Forgetting Fast and Slow

SCIENCE & TECHNOLOGY

Harvard Gazette

Yun Zhang

Professor of organismic and evolutionary biology Yun Zhang believes that when a memory is forgotten it may be harder to access but it has not been erased, as some studies have suggested.

Courtesy of Yun Zhang

Harvard study begins to grapple with process of exactly how it works, finds it does not reverse changes brought by learning

Forgetting can be a blessing and a curse. Some who’ve experienced a traumatic event cannot seem to forget, while others seem only to forget, and all too quickly.

Dilemmas like these have led neuroscientists to question how forgetting actually works in the brain and whether it can be speeded or slowed. They are still a ways from understanding the process well enough to provide answers. But a group of Harvard-led researchers are moving a small step closer.

In a new study, the scientists using C. elegans worms, a model organism for brain research, found that forgetting doesn’t reverse changes in the brain resulting from learning or erase them, as some theories suggest.

Instead, forgetting generates a novel brain state that’s different from either the one before the learning happened or the one that exists while the learned behavior is still remembered. In other words, what is forgotten doesn’t completely go away and can be reactivated with a kind of jump start.

“After forgetting, we can often be reminded of what we learned before, and our brain is no longer in the naive state,” said Yun Zhang, professor of organismic and evolutionary biology and member of Harvard’s Center for Brain Science. “If we had a party and then several months later, we actually forgot: ‘Oh, when did I have that party? Who went to the party?’ And then your friend may say, ‘Oh, remember this and that. Remember, we actually sang a song for you.’ All of a sudden, you’ll remember, right?”

The research, published in Science Advances, sheds new light on how forgetting takes place in the brain on a systems level and on molecules the researchers found that appear to be able to speed or slow it.

The basis of the work could one day be used to understand mental health issues where forgetting goes wrong, either happening too slow or when it happens too fast. It could, for instance, hold keys to addressing disorders like post-traumatic stress, where aversive memories aggressively persist.

“The mechanisms that this study provide would give us entry points to think about what may have gone wrong with those neurological diseases,” said Zhang. “It helps us to make hypotheses on the molecules involved and the processes engaged, as well as the activity of the neurons that are important for forgetting, and to propose ways to understand the pathology of related neurological diseases.”

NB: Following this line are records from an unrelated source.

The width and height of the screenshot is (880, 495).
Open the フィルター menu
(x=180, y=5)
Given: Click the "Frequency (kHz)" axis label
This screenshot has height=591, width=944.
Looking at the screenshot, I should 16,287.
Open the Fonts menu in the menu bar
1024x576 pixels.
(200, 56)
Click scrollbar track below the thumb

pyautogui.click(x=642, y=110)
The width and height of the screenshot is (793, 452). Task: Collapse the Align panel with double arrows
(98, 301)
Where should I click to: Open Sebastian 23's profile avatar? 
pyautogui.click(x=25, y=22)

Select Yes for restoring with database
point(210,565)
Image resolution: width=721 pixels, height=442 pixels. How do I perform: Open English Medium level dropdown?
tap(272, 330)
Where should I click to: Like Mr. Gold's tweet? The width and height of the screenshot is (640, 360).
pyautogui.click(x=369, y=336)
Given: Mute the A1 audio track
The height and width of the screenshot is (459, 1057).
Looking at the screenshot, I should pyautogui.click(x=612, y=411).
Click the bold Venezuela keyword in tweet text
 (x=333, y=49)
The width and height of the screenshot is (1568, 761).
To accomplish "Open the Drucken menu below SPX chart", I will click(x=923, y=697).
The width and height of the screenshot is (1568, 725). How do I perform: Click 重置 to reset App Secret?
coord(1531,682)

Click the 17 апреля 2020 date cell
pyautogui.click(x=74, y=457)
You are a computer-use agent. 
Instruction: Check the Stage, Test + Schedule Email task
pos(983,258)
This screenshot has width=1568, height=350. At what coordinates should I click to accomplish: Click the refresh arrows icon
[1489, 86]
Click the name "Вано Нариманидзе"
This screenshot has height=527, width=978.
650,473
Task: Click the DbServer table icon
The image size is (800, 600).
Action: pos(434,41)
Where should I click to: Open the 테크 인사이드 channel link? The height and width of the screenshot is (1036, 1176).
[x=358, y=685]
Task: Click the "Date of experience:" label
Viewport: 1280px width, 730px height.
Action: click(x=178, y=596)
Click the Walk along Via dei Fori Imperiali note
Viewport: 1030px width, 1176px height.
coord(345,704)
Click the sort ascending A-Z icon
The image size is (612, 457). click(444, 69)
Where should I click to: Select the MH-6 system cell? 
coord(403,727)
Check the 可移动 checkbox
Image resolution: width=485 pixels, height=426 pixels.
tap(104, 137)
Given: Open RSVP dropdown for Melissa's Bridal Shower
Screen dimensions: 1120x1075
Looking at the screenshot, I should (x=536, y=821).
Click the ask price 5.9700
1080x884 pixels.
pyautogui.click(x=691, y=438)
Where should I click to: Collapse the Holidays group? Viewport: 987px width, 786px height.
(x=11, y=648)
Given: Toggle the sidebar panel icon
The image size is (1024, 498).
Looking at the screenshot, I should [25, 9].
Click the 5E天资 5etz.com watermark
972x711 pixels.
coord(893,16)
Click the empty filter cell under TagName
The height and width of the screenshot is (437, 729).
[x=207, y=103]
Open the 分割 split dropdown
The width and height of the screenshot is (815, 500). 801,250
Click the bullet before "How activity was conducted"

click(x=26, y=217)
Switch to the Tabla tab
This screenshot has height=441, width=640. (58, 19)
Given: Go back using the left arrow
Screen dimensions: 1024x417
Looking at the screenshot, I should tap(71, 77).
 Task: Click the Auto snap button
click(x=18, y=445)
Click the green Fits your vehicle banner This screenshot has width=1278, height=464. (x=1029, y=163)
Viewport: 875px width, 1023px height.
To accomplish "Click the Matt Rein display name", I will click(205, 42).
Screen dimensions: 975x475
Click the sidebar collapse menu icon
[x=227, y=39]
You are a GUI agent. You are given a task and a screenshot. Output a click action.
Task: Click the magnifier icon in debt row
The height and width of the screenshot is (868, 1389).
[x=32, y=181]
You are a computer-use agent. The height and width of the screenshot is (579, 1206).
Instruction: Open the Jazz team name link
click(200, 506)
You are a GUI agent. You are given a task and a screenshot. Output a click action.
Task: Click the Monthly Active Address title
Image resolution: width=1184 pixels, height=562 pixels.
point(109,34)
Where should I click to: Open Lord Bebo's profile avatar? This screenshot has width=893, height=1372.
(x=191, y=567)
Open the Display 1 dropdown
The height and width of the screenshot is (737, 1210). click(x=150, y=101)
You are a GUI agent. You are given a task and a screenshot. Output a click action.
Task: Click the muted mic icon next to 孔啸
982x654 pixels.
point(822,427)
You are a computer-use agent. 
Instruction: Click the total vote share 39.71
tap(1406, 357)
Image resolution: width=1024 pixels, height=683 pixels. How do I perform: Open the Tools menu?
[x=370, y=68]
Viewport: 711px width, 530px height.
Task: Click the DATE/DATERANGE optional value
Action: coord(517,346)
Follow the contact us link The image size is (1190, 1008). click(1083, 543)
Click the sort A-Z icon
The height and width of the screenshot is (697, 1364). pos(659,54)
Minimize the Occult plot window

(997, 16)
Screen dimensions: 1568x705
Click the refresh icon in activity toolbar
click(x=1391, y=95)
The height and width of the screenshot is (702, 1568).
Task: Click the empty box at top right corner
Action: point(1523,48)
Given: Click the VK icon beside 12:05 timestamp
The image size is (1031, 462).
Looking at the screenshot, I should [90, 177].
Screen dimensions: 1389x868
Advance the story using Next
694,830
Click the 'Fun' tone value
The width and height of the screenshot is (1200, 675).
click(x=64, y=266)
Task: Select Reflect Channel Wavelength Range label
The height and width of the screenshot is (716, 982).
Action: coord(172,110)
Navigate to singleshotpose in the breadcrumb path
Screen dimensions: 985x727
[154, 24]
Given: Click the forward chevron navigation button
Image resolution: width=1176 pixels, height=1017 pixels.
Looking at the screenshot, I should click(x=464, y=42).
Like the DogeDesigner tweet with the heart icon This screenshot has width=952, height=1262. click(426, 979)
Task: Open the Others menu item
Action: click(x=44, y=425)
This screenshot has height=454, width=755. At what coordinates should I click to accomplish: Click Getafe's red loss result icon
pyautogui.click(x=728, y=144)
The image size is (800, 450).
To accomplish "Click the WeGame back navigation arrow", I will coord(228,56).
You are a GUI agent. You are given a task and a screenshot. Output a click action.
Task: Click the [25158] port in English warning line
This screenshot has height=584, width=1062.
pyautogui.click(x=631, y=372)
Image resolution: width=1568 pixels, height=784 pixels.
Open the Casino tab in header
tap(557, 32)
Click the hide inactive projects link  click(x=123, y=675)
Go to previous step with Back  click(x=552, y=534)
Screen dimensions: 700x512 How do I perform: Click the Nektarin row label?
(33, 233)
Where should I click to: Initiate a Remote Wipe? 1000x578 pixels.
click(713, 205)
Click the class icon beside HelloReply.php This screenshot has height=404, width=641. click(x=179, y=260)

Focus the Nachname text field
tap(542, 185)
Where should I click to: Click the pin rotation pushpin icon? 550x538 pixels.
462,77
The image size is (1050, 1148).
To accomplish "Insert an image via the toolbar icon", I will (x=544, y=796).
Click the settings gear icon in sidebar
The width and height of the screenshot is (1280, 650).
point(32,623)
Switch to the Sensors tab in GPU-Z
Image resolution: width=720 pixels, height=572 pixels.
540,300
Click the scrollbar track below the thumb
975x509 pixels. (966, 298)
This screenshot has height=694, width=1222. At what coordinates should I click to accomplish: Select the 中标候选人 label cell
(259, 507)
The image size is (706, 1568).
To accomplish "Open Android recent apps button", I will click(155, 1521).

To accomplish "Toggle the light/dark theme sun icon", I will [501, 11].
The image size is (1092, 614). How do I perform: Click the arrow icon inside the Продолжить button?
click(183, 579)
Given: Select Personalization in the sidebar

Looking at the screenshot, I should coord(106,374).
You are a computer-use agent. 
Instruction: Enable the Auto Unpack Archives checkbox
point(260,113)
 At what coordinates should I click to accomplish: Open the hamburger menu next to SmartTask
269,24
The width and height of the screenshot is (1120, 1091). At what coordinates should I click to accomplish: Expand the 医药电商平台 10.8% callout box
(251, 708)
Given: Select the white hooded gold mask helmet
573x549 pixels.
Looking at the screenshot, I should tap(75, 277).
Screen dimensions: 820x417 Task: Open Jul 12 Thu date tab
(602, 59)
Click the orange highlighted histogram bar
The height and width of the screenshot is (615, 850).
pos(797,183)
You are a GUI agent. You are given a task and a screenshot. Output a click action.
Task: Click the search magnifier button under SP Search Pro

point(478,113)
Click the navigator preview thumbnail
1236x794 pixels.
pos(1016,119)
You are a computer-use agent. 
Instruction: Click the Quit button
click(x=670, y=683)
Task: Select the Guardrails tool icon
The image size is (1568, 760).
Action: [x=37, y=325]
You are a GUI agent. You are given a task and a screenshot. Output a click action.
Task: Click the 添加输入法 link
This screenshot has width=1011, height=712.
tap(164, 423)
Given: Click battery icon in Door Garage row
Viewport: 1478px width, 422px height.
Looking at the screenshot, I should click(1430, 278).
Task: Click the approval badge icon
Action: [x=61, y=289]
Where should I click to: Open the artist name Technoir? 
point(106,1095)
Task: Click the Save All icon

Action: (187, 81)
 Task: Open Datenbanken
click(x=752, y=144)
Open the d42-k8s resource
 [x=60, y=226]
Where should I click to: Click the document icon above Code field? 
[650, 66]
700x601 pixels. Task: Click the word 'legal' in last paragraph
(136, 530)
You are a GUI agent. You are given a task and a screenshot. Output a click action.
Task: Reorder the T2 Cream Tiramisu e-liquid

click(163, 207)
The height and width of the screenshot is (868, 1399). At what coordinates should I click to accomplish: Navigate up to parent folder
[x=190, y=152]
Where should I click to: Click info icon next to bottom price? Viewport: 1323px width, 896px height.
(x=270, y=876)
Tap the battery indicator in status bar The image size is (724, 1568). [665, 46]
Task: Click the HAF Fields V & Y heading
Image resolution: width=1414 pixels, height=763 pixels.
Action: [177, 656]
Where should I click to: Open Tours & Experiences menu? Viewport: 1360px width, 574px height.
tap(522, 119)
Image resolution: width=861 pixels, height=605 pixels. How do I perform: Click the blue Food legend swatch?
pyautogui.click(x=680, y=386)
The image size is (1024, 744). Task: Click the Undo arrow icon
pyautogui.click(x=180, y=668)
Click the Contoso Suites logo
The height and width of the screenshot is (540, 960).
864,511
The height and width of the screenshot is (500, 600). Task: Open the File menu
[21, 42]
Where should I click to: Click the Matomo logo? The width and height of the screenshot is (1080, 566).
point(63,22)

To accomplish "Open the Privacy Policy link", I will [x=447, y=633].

Forgetting is part of normal brain function due to the limited capacity of the brain. Much research has gone into how memories form, but less has gone into the nature of forgetting or how it happens in the brain. Some studies suggest that when a memory is forgotten, it’s simply erased, and the learning is lost. Another possibility is that the memory and the learning just become harder to access during the forgetting process but remain in some form.

The work from members of Zhang’s lab — led by postdoctoral scholars He Liu and Taihong Wu — and collaborators leans toward the latter theory.

The researchers taught the worms to identify by smell and avoid an infectious bacteria strain that makes them sick. But an hour later, the worms forgot. The researchers then analyzed the brain activity of these worms and the genes expressed in their nervous systems.

Comparing them to worms that had never learned the behavior or had just finished the training, the researchers saw that the neural activity and gene expression of worms that forgot the behavior neither returned to the naive state from before nor did they match the neural activity of worms that had just been trained. They were different.

The scientists also looked at whether the worms that had forgotten the training could be reminded of it, and the answer was it appears they could. Usually, it takes about three to four hours to train the worms, but those that were being retrained completed the process in about three minutes.

“There’s still memory traces in their brain that can be woken up, that can be reactivated,” Zhang said.

Zhang and her colleagues plan to use this study as a starting point for continuing to look at the mechanisms of forgetting, and how it can eventually be applied to mental health issues.

“This is a just the beginning for us to understand forgetting, a brain process essential for daily activities,” Zhang said.